Automatically exported from code.google.com/p/google-refine
Other
0 stars 0 forks source link

New Importer does not accept special separator characters completely such as Unicode chars #475

Closed GoogleCodeExporter closed 9 years ago

GoogleCodeExporter commented 9 years ago
What steps will reproduce the problem?
1. Create a Refine project with attached UTF-8 encoded text file.
2. In preview, try to use separator char for a "Start of Header" SOH typically 
expressed in Javascript as \u0001, or \x01, or \\ or \' or \" etc...

What is the expected output? What do you see instead?

Refine does not separate using any \ escaped special characters as shown here: 
http://www.c-point.com/javascript_tutorial/special_characters.htm

I also tried unchecking "Quotation marks are used..." and "Parse cell text into 
numbers, date..."  but still no changes with additional columns shown in 
preview while trying to use various special separator characters.

Original issue reported on code.google.com by thadguidry on 4 Nov 2011 at 3:11

Attachments:

GoogleCodeExporter commented 9 years ago
Update: I imported the attached test file as-is.  Then used Edit Column -> 
Split into several columns.  Used Split by Separator with Regular Expression 
checked and input the "Unicode code point" 
http://www.regular-expressions.info/unicode.html of \u0001 and clicked OK.  
That worked.

However, I still would like us to support any valid "Unicode code points" as 
separator characters during the importer preview stage.

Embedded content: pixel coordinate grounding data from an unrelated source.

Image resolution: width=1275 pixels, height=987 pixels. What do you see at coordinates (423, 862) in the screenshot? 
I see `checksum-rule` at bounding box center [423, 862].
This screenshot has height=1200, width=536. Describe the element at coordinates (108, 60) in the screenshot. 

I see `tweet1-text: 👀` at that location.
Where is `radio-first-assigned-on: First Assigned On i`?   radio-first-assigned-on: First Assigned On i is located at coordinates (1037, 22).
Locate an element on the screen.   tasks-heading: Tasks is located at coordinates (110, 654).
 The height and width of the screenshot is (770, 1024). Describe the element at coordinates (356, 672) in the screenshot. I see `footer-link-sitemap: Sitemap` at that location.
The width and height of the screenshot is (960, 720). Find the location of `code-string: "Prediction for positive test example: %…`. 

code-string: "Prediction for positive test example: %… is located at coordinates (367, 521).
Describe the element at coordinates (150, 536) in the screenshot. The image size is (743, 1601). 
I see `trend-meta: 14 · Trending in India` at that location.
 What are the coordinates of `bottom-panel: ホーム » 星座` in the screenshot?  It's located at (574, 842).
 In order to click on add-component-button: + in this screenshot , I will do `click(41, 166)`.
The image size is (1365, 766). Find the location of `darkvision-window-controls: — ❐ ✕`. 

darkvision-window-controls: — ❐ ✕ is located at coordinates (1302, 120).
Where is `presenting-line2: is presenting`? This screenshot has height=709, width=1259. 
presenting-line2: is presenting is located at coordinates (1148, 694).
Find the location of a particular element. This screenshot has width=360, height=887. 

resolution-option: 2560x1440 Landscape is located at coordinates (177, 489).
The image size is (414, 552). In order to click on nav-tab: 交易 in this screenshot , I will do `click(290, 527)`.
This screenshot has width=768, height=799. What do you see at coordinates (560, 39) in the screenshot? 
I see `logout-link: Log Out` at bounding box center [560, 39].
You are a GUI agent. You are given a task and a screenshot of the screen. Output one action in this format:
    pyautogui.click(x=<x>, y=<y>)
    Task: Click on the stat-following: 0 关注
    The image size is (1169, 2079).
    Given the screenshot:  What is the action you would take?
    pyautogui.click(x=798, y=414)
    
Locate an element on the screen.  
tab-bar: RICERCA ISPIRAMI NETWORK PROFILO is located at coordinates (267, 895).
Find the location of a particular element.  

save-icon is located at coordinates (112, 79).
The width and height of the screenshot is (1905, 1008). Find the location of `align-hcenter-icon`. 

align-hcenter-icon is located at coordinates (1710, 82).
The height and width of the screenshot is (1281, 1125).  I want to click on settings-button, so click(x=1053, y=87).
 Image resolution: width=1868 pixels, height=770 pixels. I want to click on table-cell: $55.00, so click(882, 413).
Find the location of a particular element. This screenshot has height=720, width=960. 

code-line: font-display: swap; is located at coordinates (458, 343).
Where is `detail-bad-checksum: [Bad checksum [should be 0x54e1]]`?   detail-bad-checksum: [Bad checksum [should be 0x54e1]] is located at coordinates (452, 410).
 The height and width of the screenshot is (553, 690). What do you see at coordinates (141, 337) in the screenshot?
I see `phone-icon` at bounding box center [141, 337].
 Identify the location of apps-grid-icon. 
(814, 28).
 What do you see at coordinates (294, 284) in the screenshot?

Original comment by thadguidry on 4 Nov 2011 at 3:49

GoogleCodeExporter commented 9 years ago
Bounty $100 from me, via Paypal to anyone who can fix this and add enhancement 
of supporting any valid "Unicode code points" as separator characters during 
the initial importer preview stage.

Original comment by thadguidry on 4 Nov 2011 at 3:53

GoogleCodeExporter commented 9 years ago
Does cutting the character from someplace like a Character Map utility and 
pasting it into the field work?

It sounds like what you're really after is the ability to use some type of 
quoting/escaping notation for your separator characters.

Original comment by tfmorris on 4 Nov 2011 at 4:00

GoogleCodeExporter commented 9 years ago
NO, cutting and pasting the character within Ubuntu did not work for me, nor 
did it on Windows 7, I even tried Alt - numeric keypad 0 1 with no luck on the 
separator char input box on the importer preview for CSV/TSV/separator.  Yes, 
agreed, ideally we really need to support the backslash escaping during the 
initial importer preview.  This would ease data entry when using VNC 
connections to Refine instances, instead of having to send over special 
keyboard command/control chars if a user is on Windows while remoting through a 
VNC connection to Refine running on Ubuntu.

Original comment by thadguidry on 4 Nov 2011 at 4:12

GoogleCodeExporter commented 9 years ago

Original comment by tfmorris on 4 Nov 2011 at 4:50

GoogleCodeExporter commented 9 years ago
FYI Tom, since you've started (thanks!), David says you'll need to do proper 
Javascript unescaping for this.

Original comment by thadguidry on 4 Nov 2011 at 4:56

GoogleCodeExporter commented 9 years ago
Fixed in r2355.  Escaping and unescaping is now done server-side with escaped 
strings going over the wire instead of raw characters.  Escaping syntax used is 
Java's, but it's easy to switch to Javascript if people prefer that.  For the 
vast majority of stuff, they're probably identical.

Note that for your example, Refine correctly guesses the separator character, 
so you shouldn't actually even have to type it in.

Original comment by tfmorris on 4 Nov 2011 at 7:08